[Opening Source information section]
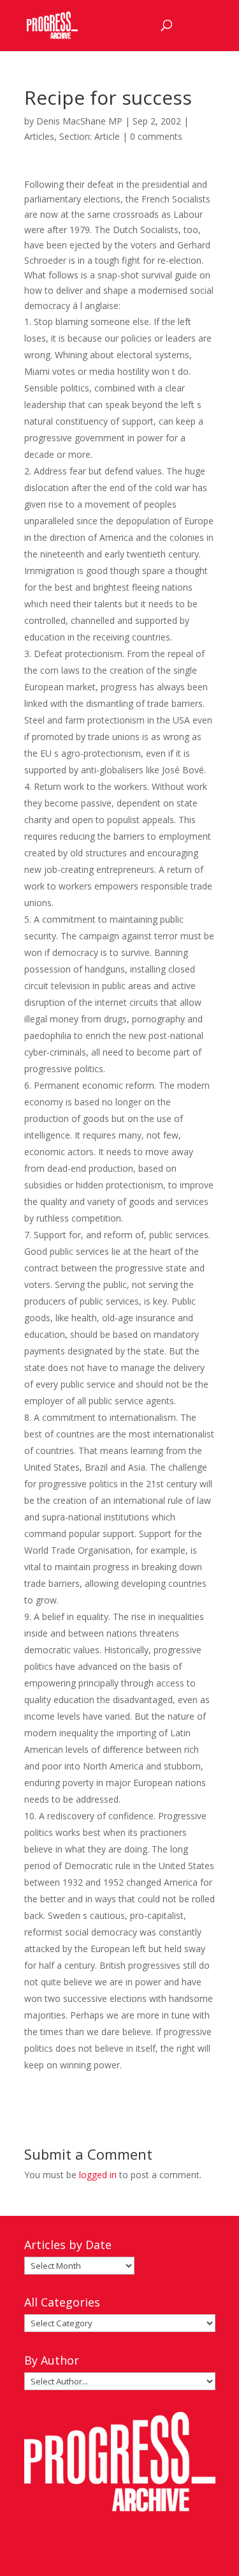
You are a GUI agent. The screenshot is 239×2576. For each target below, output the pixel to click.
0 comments (156, 136)
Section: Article (89, 136)
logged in (98, 2175)
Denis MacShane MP (79, 121)
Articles (39, 136)
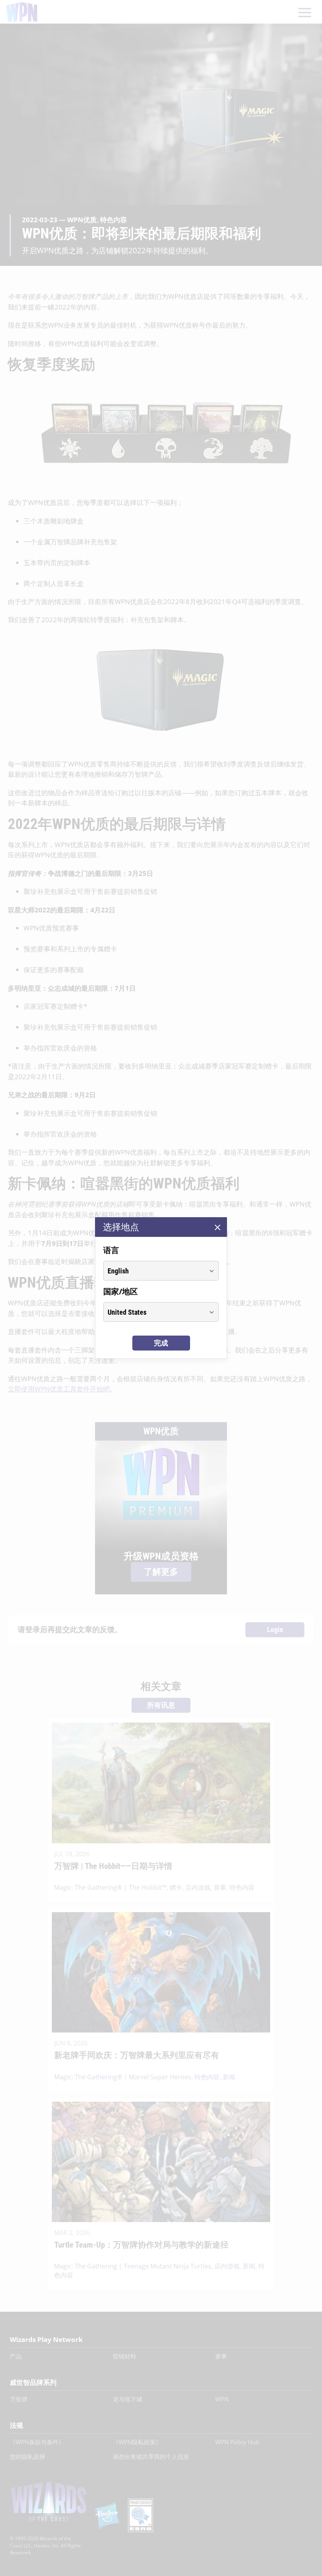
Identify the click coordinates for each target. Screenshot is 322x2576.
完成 (161, 1343)
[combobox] (154, 1270)
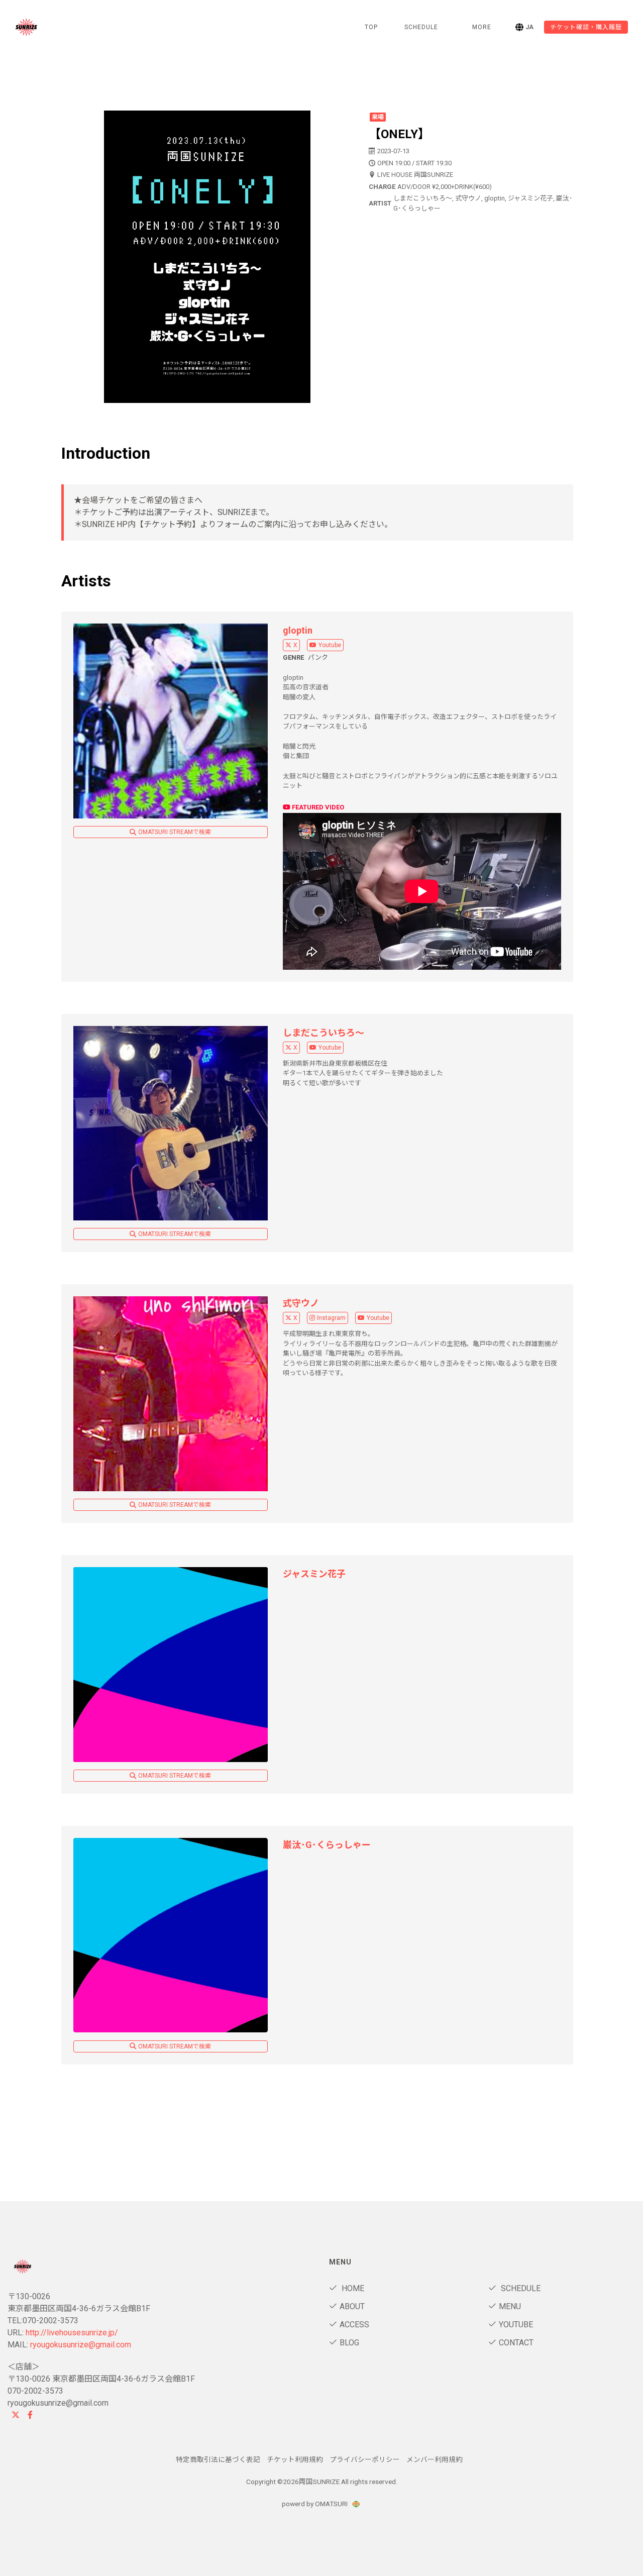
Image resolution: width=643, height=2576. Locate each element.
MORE (481, 27)
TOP (371, 27)
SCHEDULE (421, 27)
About (352, 2306)
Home (352, 2288)
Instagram (331, 1317)
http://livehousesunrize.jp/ (72, 2332)
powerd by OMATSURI (315, 2504)
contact (516, 2342)
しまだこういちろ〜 (323, 1032)
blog (349, 2342)
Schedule (520, 2288)
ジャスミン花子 (314, 1574)
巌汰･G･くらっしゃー (327, 1844)
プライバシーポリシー (365, 2459)
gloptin (297, 630)
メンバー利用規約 (434, 2459)
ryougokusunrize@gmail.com (80, 2344)
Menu (510, 2306)
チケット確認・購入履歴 (586, 27)
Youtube (329, 645)
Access (354, 2324)
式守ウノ (301, 1303)
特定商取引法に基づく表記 (218, 2459)
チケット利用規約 (295, 2459)
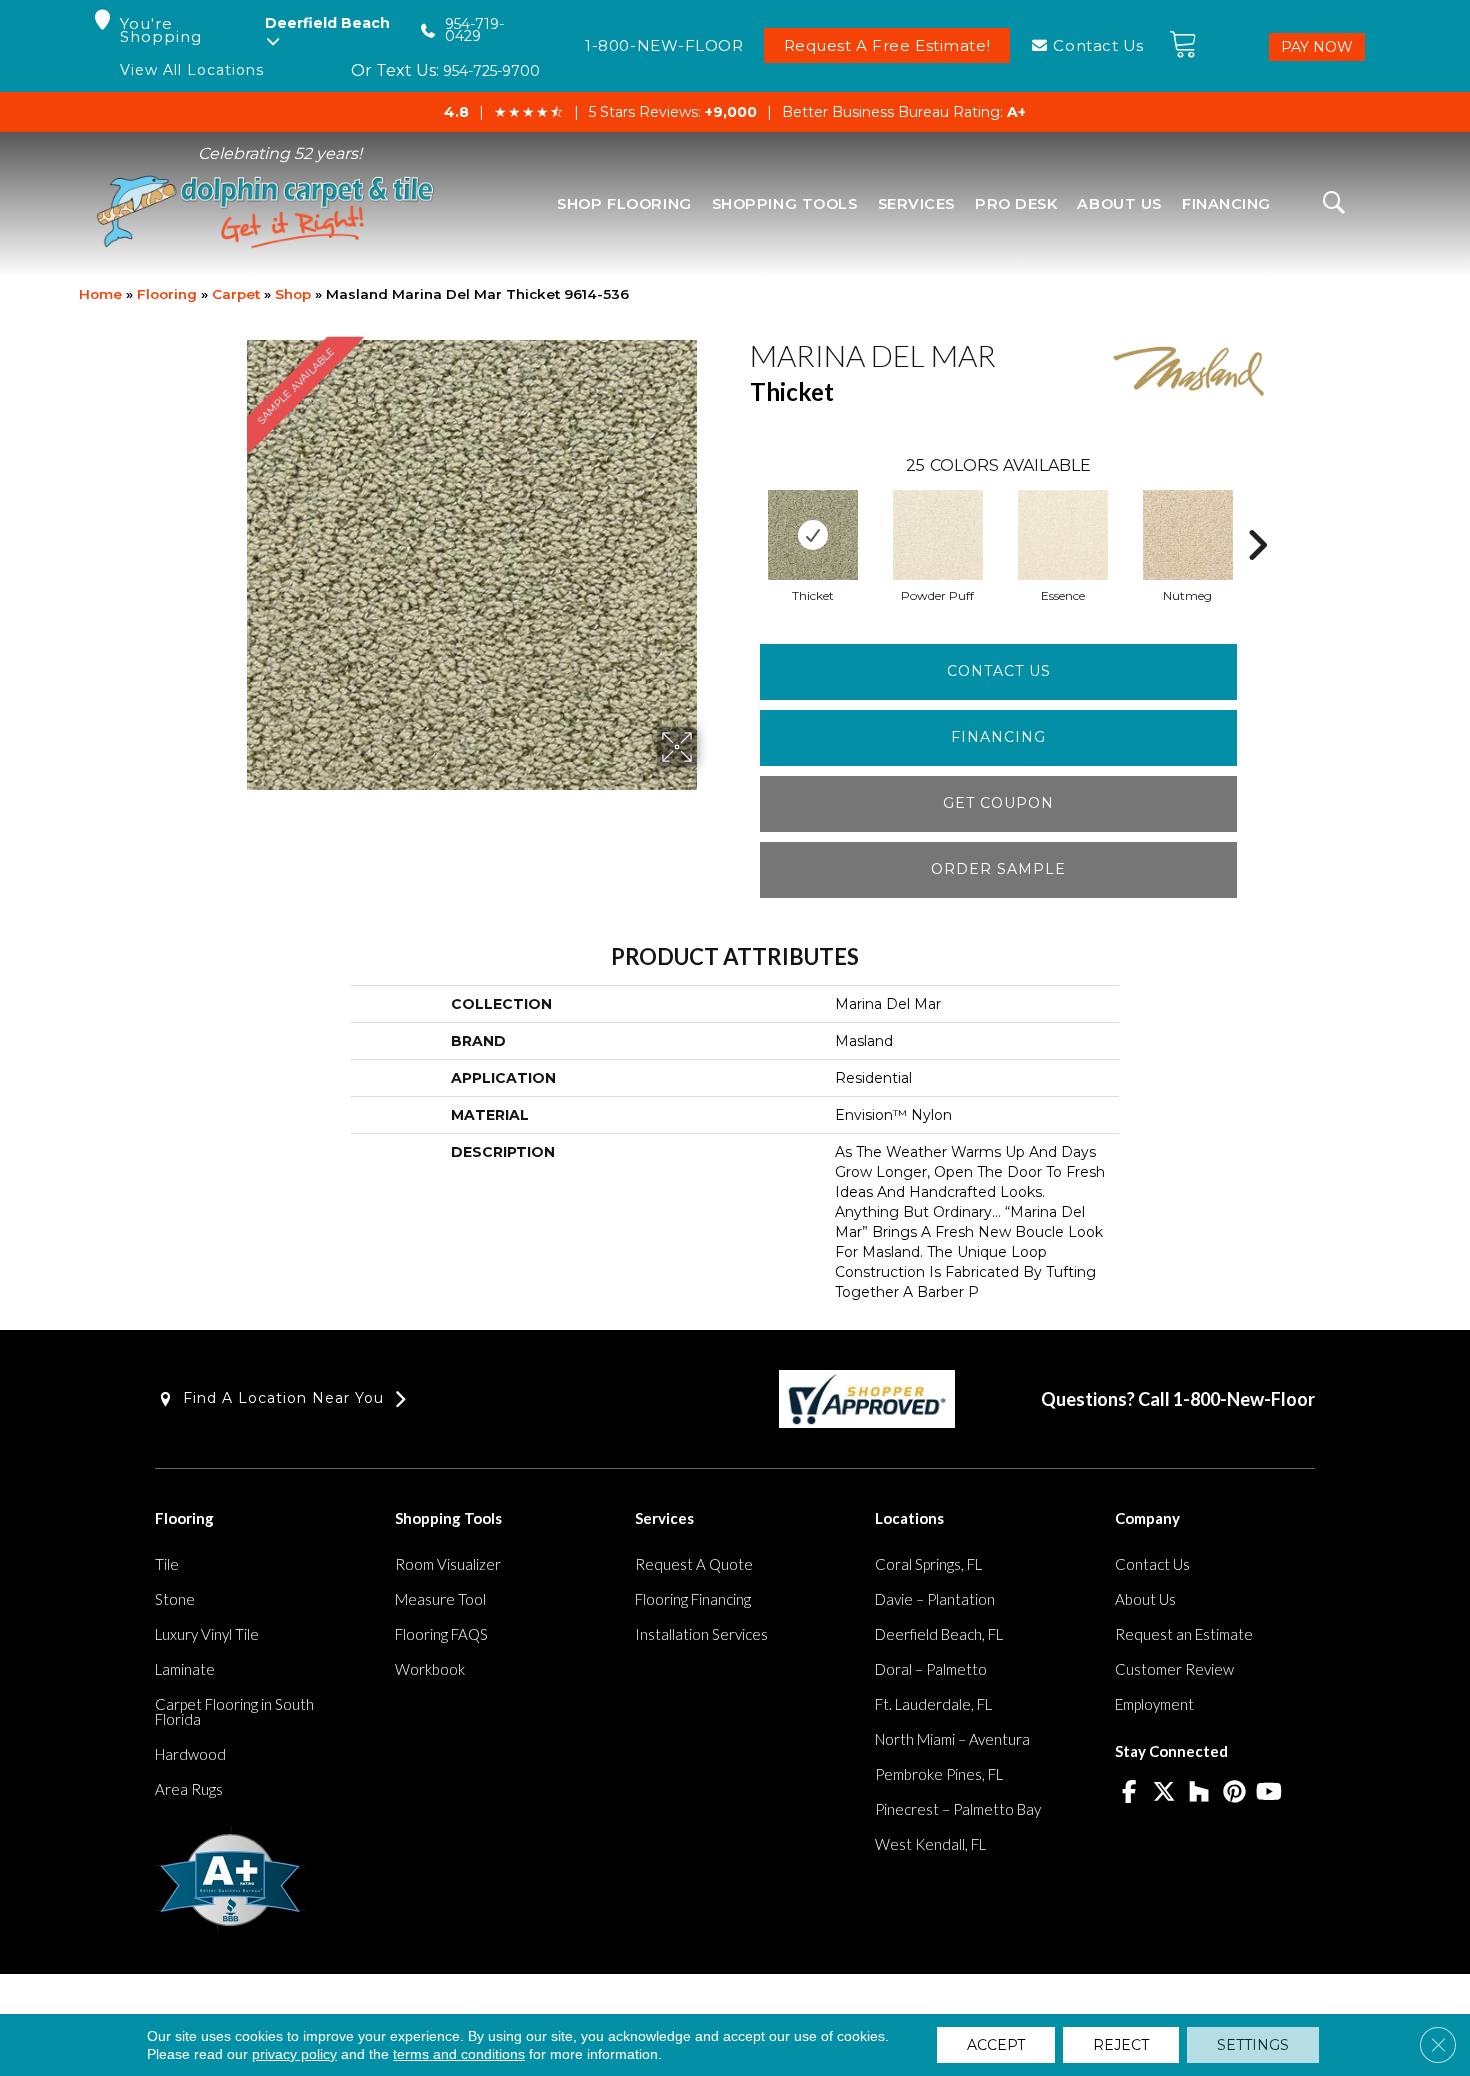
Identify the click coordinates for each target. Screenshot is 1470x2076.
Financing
[Closing Source information section]
When the word "coordinates" appears in a line of the listing, pull that line out.

Reply to the task ▸
Identify the click coordinates for each target. Screenshot is 322x2576.
Identify the click coordinates for each target. Screenshot is 1470x2076.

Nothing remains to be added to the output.